PAGE EXTRACT:
------------------------------------------------------------------------

Based on the pair12List(*) the all other lists are calculated, namely
Bonded triplets and quartets to form list of covalent angles, torsion angles, improper torsion angles.
The list of triplets and quartets are calculated via tree algorithm
Call vbondListPDB2(atomXYZ,
& natom,atomNumb,atomName,resName,chName,resNumb,
& nres,resNameRes,chNameRes,
& atomNameEx,startAtInRes,
& nmoveatom,moveAtomList,
& pair12List,startPairL12,nPairL12,np12MAX,
& pair13List,startPairL13,nPairL13,np13MAX,
& pair14List,startPairL14,nPairL14,np14MAX,
& bond12List,nbond12,
& trip123List,nTrip123,np123MAX,
& quar1234List,nQuar1234,np1234MAX,
& quarImp1234L,nImp1234,nImp1234MAX)
the call of the subroutine initMolecTopPDB results in the complete definition of the molecular topology
from the input molec.pdb 3D structure.
4. call initFFieldParam
Initialization of the force field parameters for the bond, angle, torsion angle, improper angle deformations,
van der waals non bond interactions and atomic point charges for the electrostatic interactions.
For bond, angle, torsion and improper angles a respective list of parameters are generated and stored in the arrays.
A list All force field parameters are based on the amber94 force field parameter set [Cornell et.al 1995].
Molecular mechanical energy is based on the standard equations for the force field of second generation
amber94 [Cornell et.al 1995].
Decoding of the atom names (residue names) to the forceField atom name is based on the look up table
ffAtomTypeFile = $MDSBHOME/dat/atmAAmberff.dat
5. Extraction of the data from Library file
All search of the proper names in the look up table of the MDynSB program are based on
the hashing of a records in the look up table, i.e. conversion of the table in numerically
sequential order. If several records of the look up table have the same hash number (degenerated case),
they are placed in a linkedLis for this hash number.

------------------------------------------------------------------------

SOURCE MATERIAL:
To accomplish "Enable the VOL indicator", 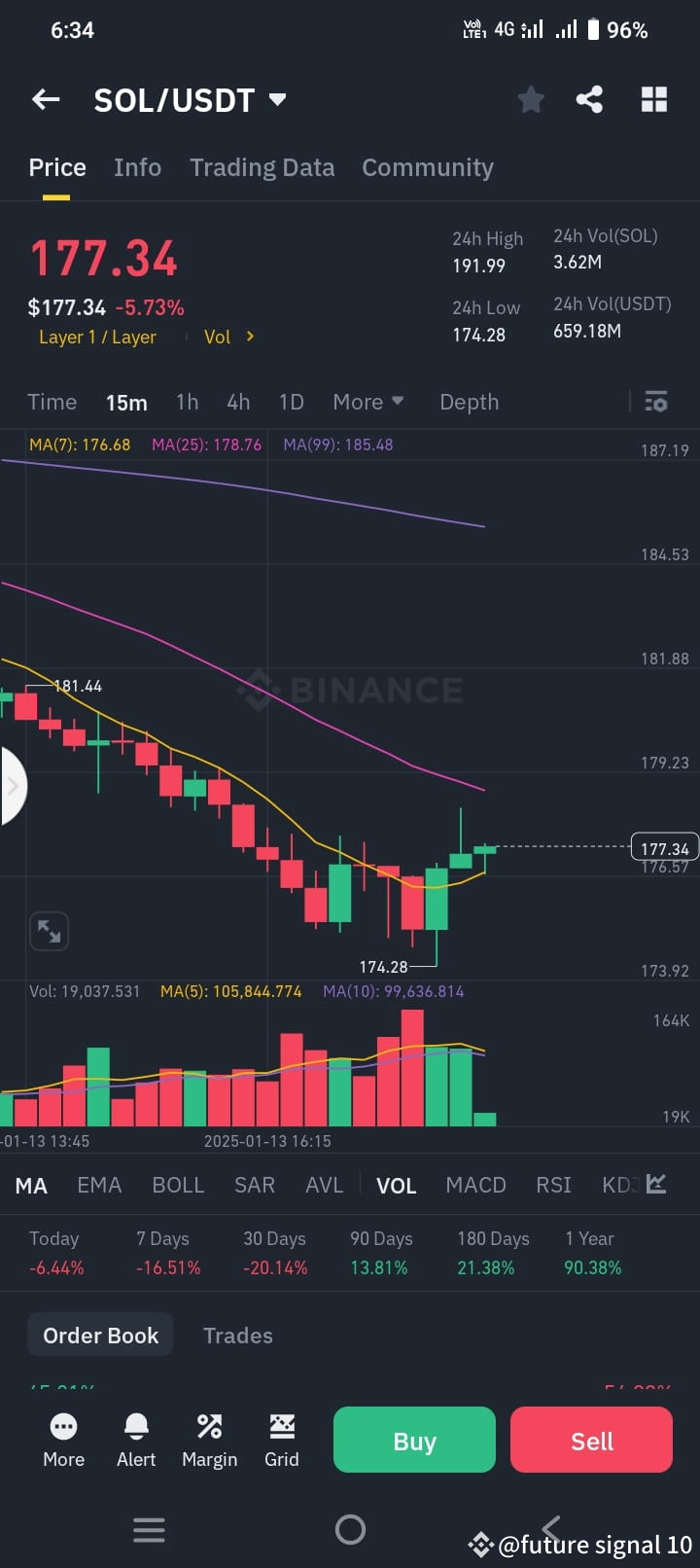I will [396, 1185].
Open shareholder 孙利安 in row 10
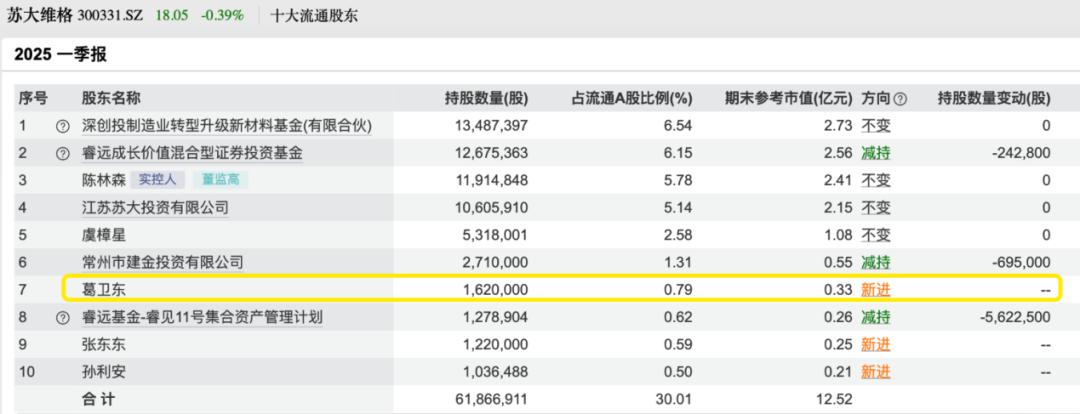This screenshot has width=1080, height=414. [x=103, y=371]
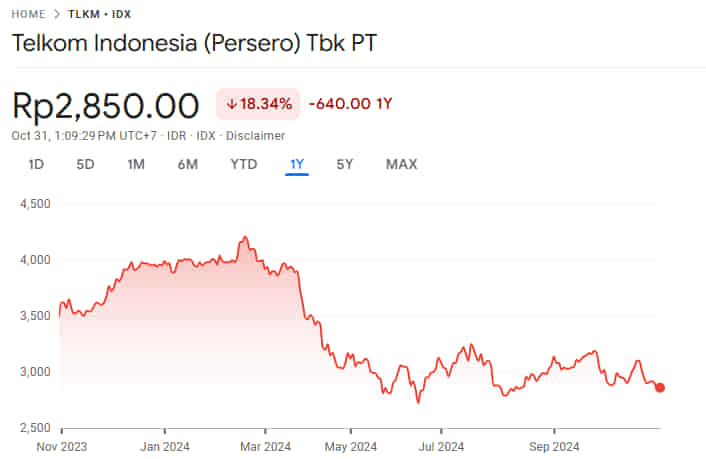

------------------------------------------------------------------------

INSTRUCTION 1:
In the MDynSB topology and force field excerpt, list every argument of the vbondListPDB2 call whose name ends in "MAX".
INSTRUCTION 2:
Extend the MDynSB topology and force field excerpt with the next part, starting after its final sentence.
None of the material is needed for what follows.

EXPECTED OUTPUT 1:
np12MAX, np13MAX, np14MAX, np123MAX, np1234MAX, nImp1234MAX

EXPECTED OUTPUT 2:
Force field parameters are taken from the file:
ffParFile = $MDSBHOME/dat/bsparBATV.dat
code fragment to initialize force field parameters
c get ff-atom code from atomNames
call defFFatomName (ffAtomTypeFile,
& natom,atomNameEx,ResName,chName,
& ffAtomName,atomQ)
c
c define bondDef parameters for pair12List()
c
call getBondDefPar(ffParFile,
& natom,atomNameEx,ResName,chName,ffAtomName,
& bond12List,nbond12,bond12ParL)
c c define valence angles def parameters
call getVangDefPar(ffParFile,
& natom,atomNameEx,ResName,chName,ffAtomName,
& trip123List,nTrip123,ang123ParL)
c define Improper angle def parameters
call getImpDefPar(ffParFile,
& natom,atomNameEx,ResName,chName,ffAtomName,
& quarImp1234L,nImp1234,impAng1234ParL)
c define torsion parameters
call getTorsPar(ffParFile,
& natom,atomNameEx,ResName,chName,ffAtomName,
& quar1234List,nQuar1234,quar1234ParL,quar1234nPar)
c
c assign atomMass and vdwParameters
call getVDWatMass(ffParFile,
& natom,atomNameEx,ResName,chName,ffAtomName,
& nVDWtype,atomVDWtype,atomVDW12ab,atomMass)
c
c all FField Parameters are defined
6. call initSolvatGSmod
Defines atomic parameters of the current structure for the Gaussian Shell implicit solvation model [Lazaridis, 1999].
A parameters of the GS model are stored in the files:
solvGSPar_aa_amb.dat
solvGSPar.dat
7. call initMDStart(tempT0)
Initialize MD calculation:
Calculate the Initial nonBondPair lists
c generate three nonbonded atom pair Lists: van der Waals, Coulombic and solvation model.
c
makeVdW = 1
makeCL = 1
makeSL = 1
c
call initNonBondList(atomXYZ,makeVdW,makeCL,makeSL)
c
Calculates the forces on atoms for initial atomic coordinates
initial forces on atoms
c
fcall = 0
call initAllForce(fcall,atomXYZ,makeVdW,makeCL,makeSL,
& eVbondDef,vbdefForce,
& eVangDef,vAngdefForce,
& eImpDef,impDefForce,
& eTorsDef,torsAngForce,
& engVDWR1,vdwForceR1,
& engCOULR1,coulForceR1,
& engCOULR2,coulForceR2,
& restr1Eng,restr1AtForce,
& molSolEn, atomSolEn,atomSolFr)
c
Calculates initial atomic velocities, which are distributed according to Maxwell law
probability(vi) = ( ) exp(-mivi2/kT)
c
call initVelocity(temp,natom,
& nmoveatom,moveAtomList,atomMass,atomVel0)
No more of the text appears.